National planning guidance continues to emphasise the importance of councils keeping under active review the quality and quantity of their local employment land. In response to this, Erewash Borough Council have undertaken an employment land survey to establish if sufficient land and premises exist locally which can support economic growth across the Borough.
Through the carrying of this work, the Council have formed a stronger understanding of local market conditions around Erewash. This has enabled us to consider what level of contribution individual and groups of sites are making to the local economy.
Close to 75% of Erewash is designated as Green Belt. As a consequence, few opportunities exist where new employment space can be development. This requires careful management of land within the Borough’s settlements to ensure sufficient space remain available for key local employment sectors to expand. With challenging housing requirements also needing to be met, competition for land locally makes delivering new employment space even harder.
The Erewash Employment Land Survey (EELS) comprehensively profiles the Borough’s larger employment sites. Replacing in full the 2011 version, the 2018 EELS utilises a new assessment criterion to rank the 72 included sites. This can be found within the EELS Companion Guide, alongside a range of other helpful information and materials which give an insight into the work’s conclusions and the issues future planning policy will have to address. The EELS Companion Guide separates the sites into good, average, poor and very poor sites and groups all the sites into locations, providing an overview of the quality of the employment land in each settlement within Erewash.
One of the most notable aspects to be drawn from the 2018 EELS is the high levels of occupancy across most of the surveyed employment locations. Whilst this level of occupancy is positive, it should also act as a note of caution given the vast majority of sites with multiple occupants are operating at, or very close to, capacity.
Site visits reaffirmed that space to deliver new units was extremely limited across Erewash, as was the lack of surrounding land necessary to allow existing businesses to grow.

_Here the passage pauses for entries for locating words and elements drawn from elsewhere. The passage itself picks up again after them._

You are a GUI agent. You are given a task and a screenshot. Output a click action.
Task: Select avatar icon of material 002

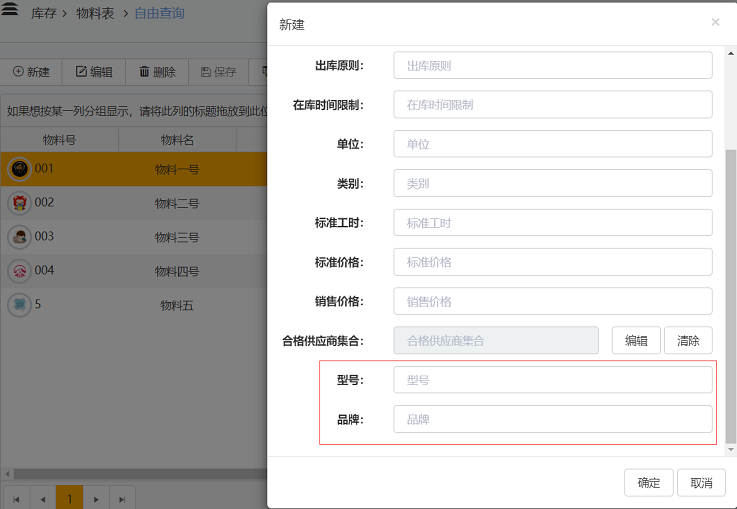18,203
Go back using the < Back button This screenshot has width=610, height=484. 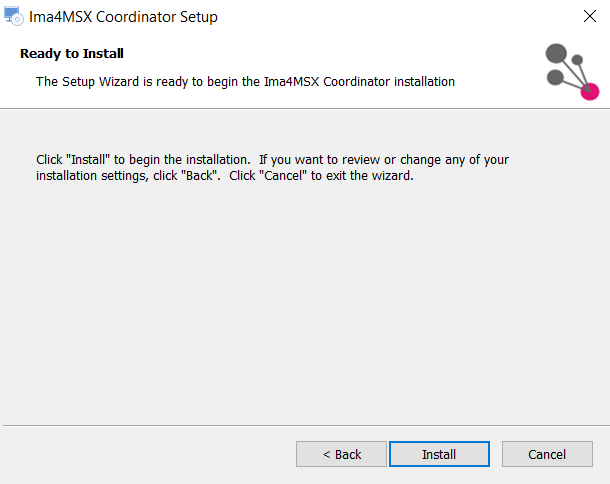pyautogui.click(x=341, y=454)
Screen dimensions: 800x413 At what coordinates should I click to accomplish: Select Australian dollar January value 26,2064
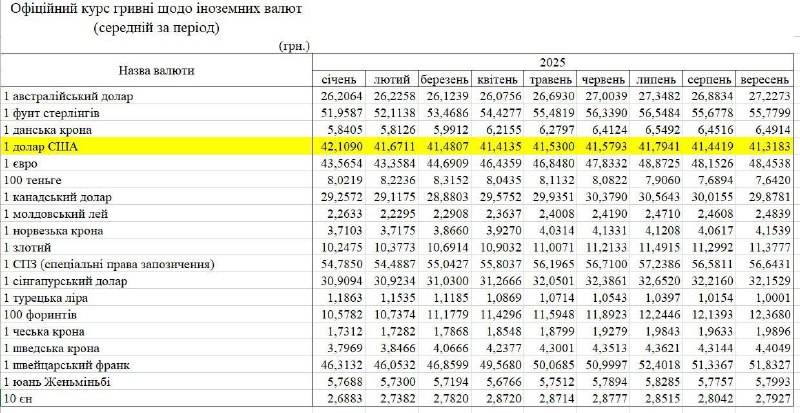point(343,96)
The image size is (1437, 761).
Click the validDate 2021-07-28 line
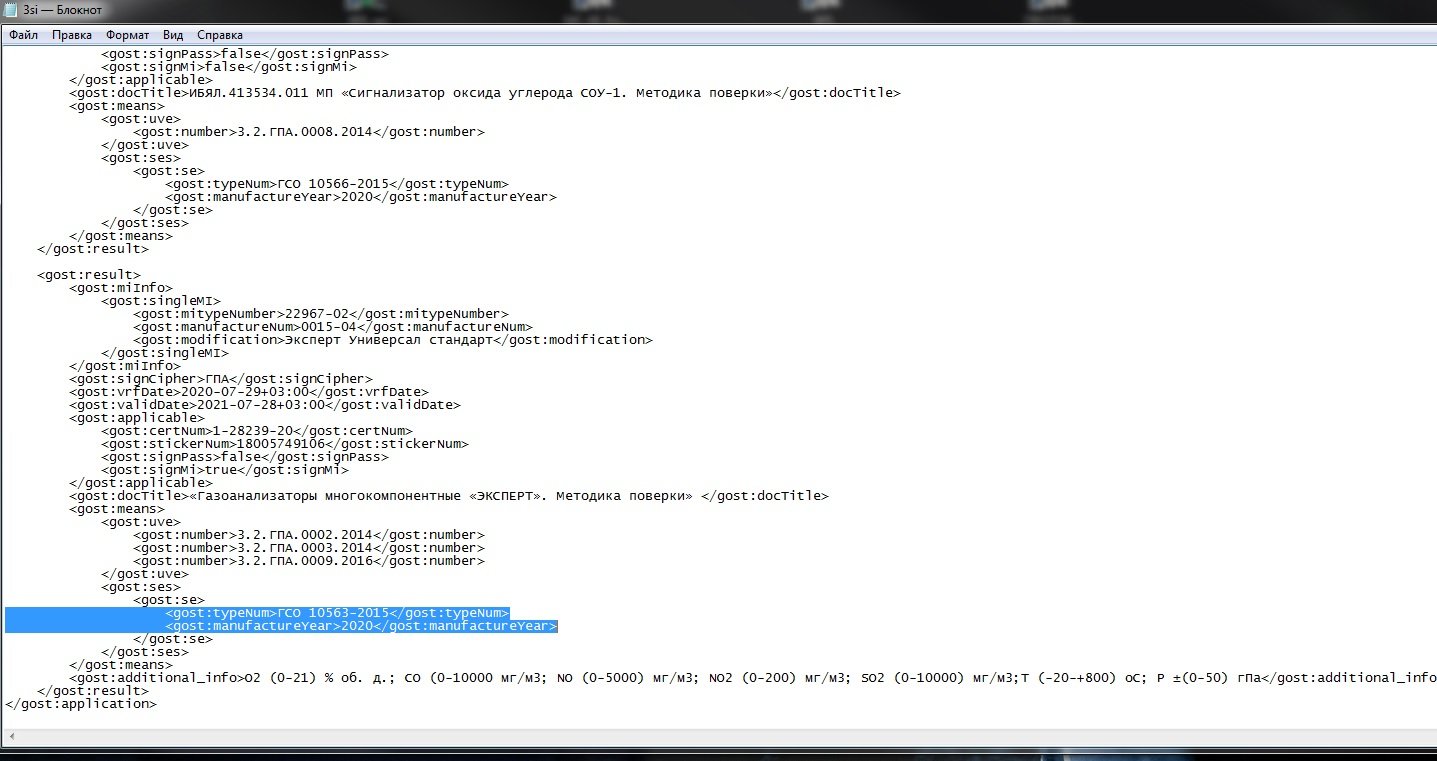pyautogui.click(x=264, y=405)
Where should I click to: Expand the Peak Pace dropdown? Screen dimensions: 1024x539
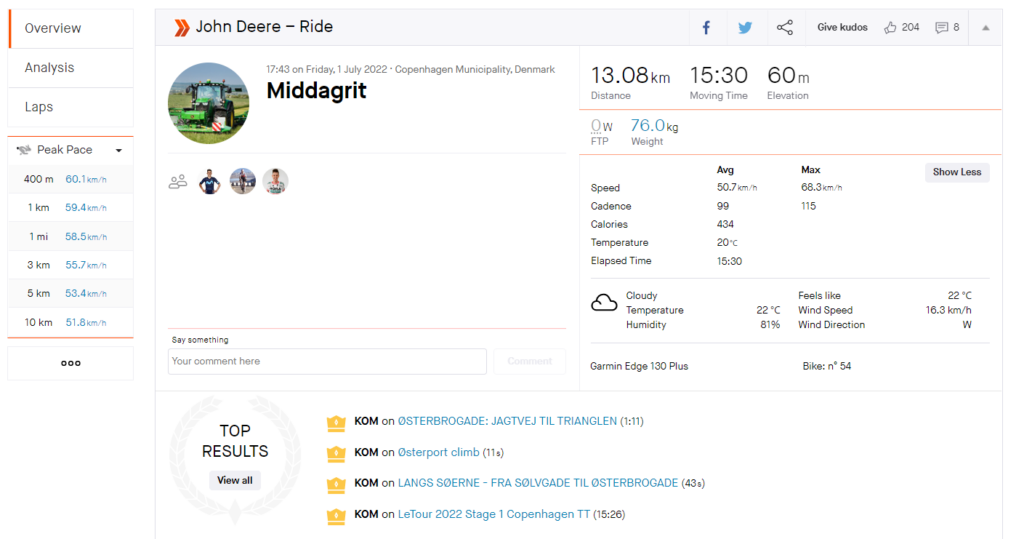click(x=119, y=150)
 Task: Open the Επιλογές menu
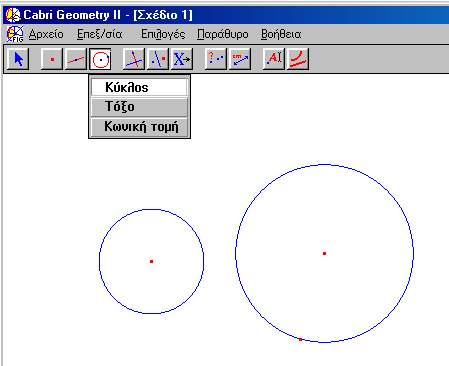[163, 34]
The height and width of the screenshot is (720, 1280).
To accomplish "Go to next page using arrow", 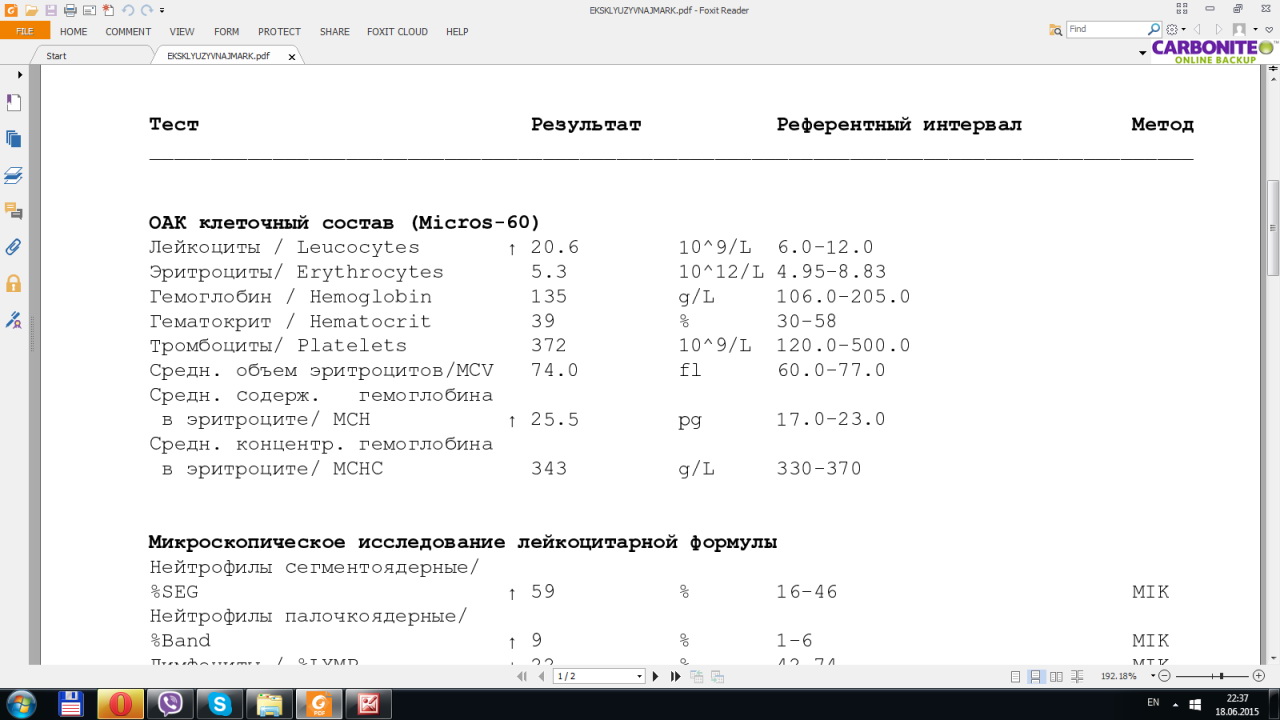I will point(656,677).
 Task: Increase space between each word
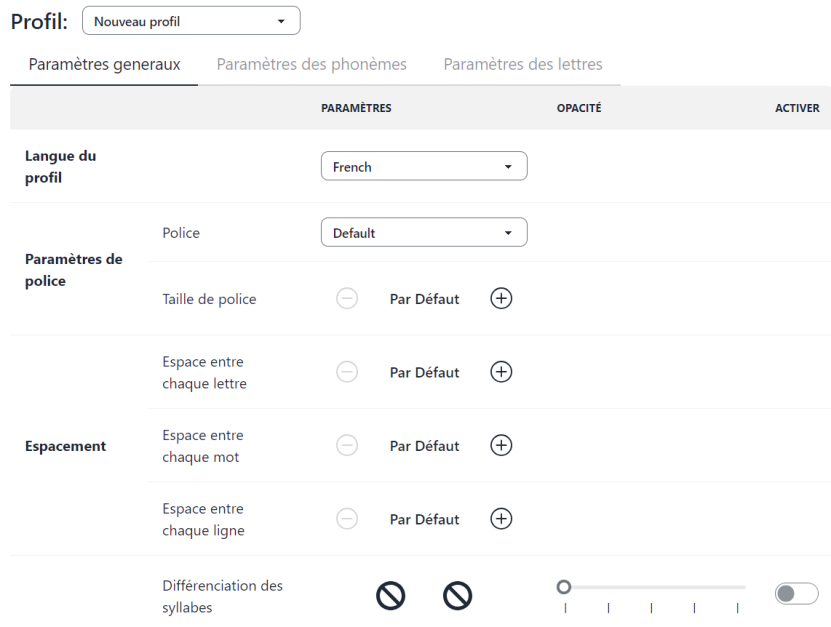pos(501,445)
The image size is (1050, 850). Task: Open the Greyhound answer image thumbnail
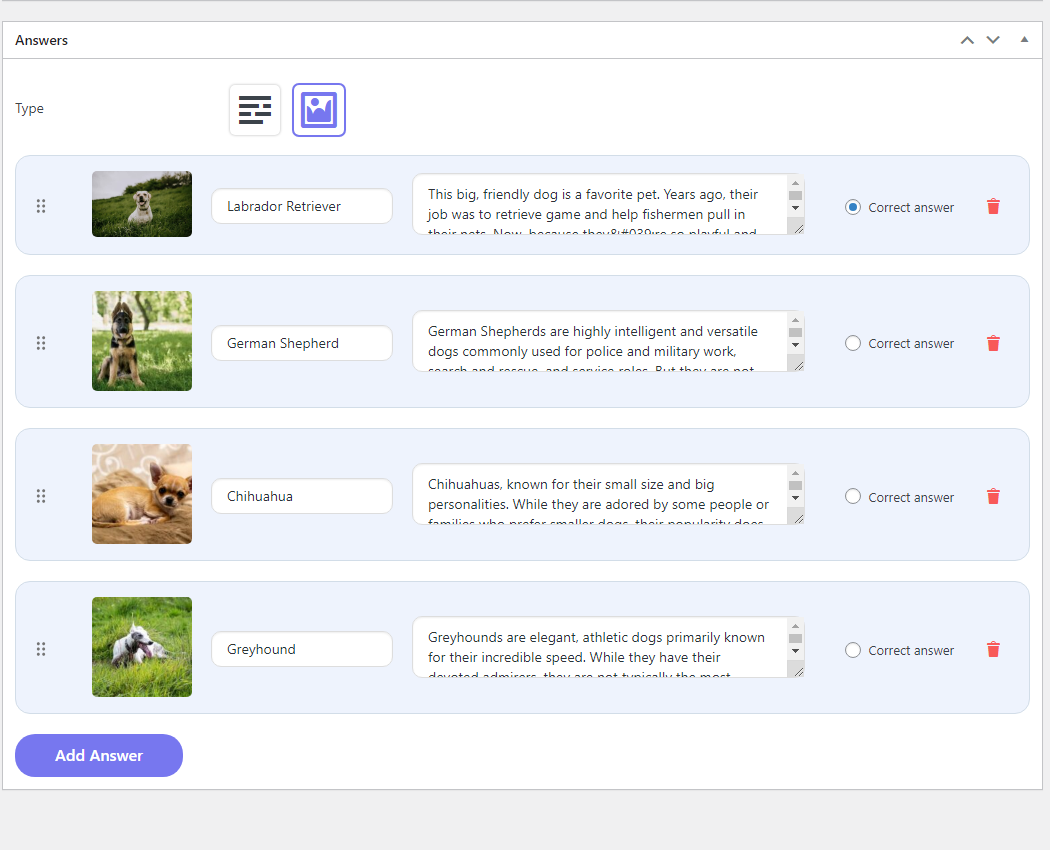pyautogui.click(x=142, y=647)
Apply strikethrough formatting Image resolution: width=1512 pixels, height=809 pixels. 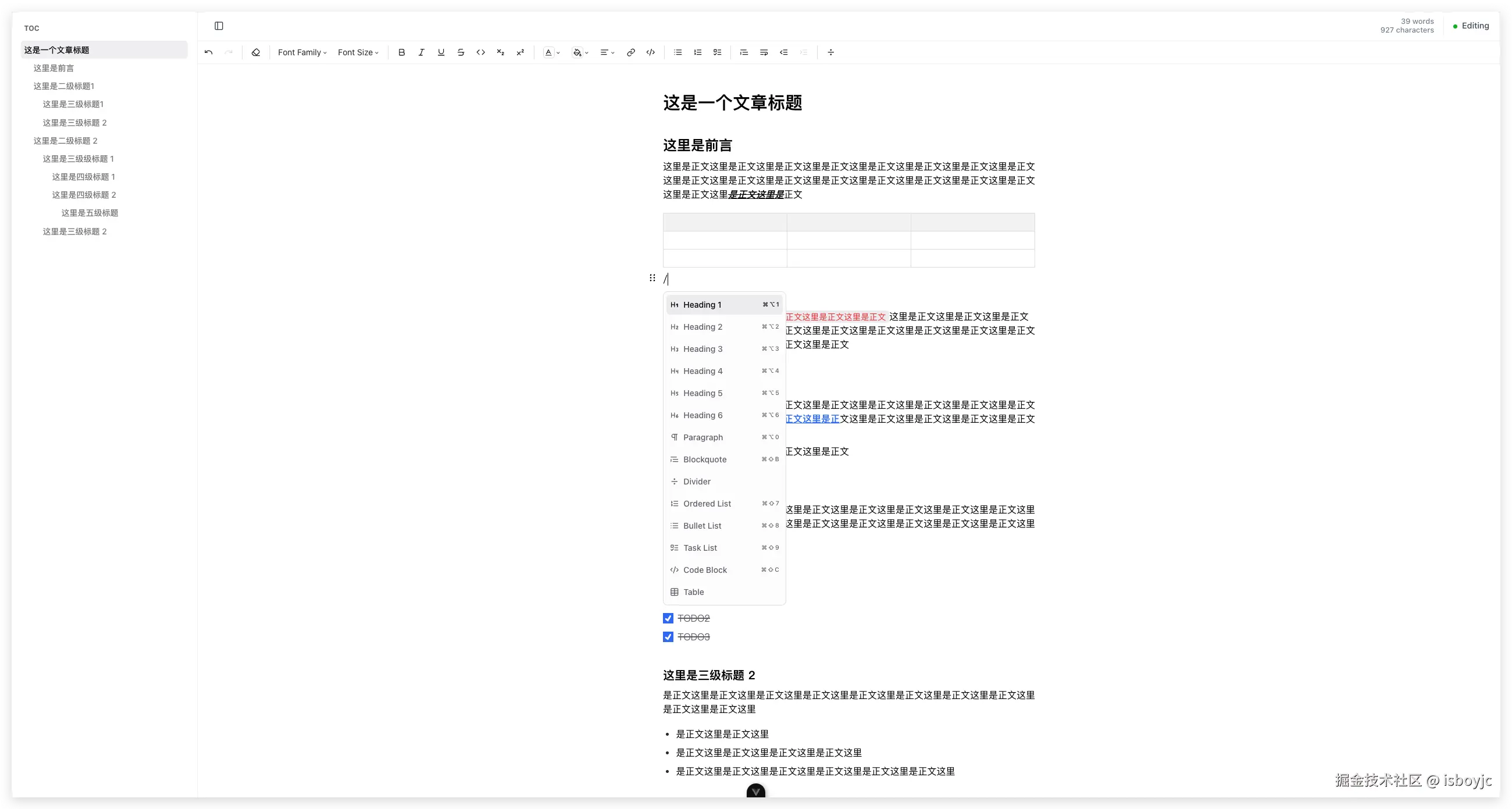tap(460, 52)
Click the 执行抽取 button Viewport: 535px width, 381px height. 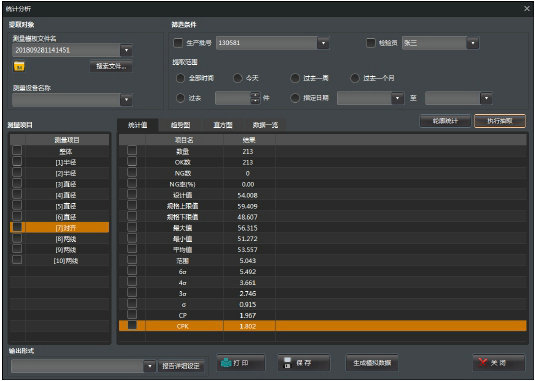coord(500,121)
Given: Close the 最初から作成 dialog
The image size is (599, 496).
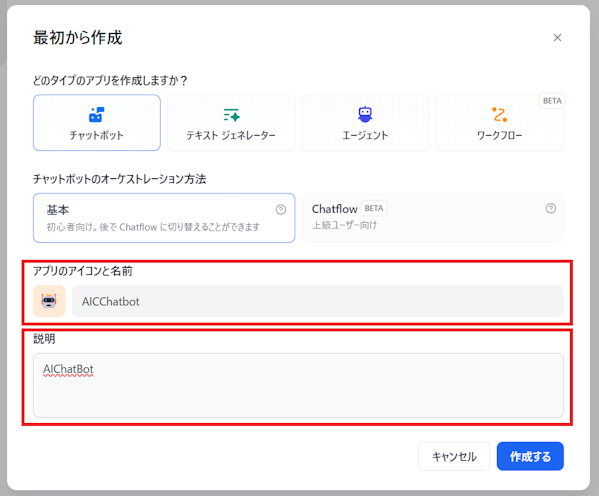Looking at the screenshot, I should [557, 37].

Together with the Companion Guide, the 2018 EELS makes a key contribution to supporting the Council’s statutory plan-making and decision-taking functions. The comprehensive assessments for each EELS site provides Officers with helpful information to inform future spatial planning work, whilst serving as a useful baseline repository of site details should any site be the subject of a planning application. As suggested above, a future review of the Council’s Local Plan will no doubt wish to consider the main issues raised by this work in order to put in place solid foundations for a strong and resilient local economy over the coming decades.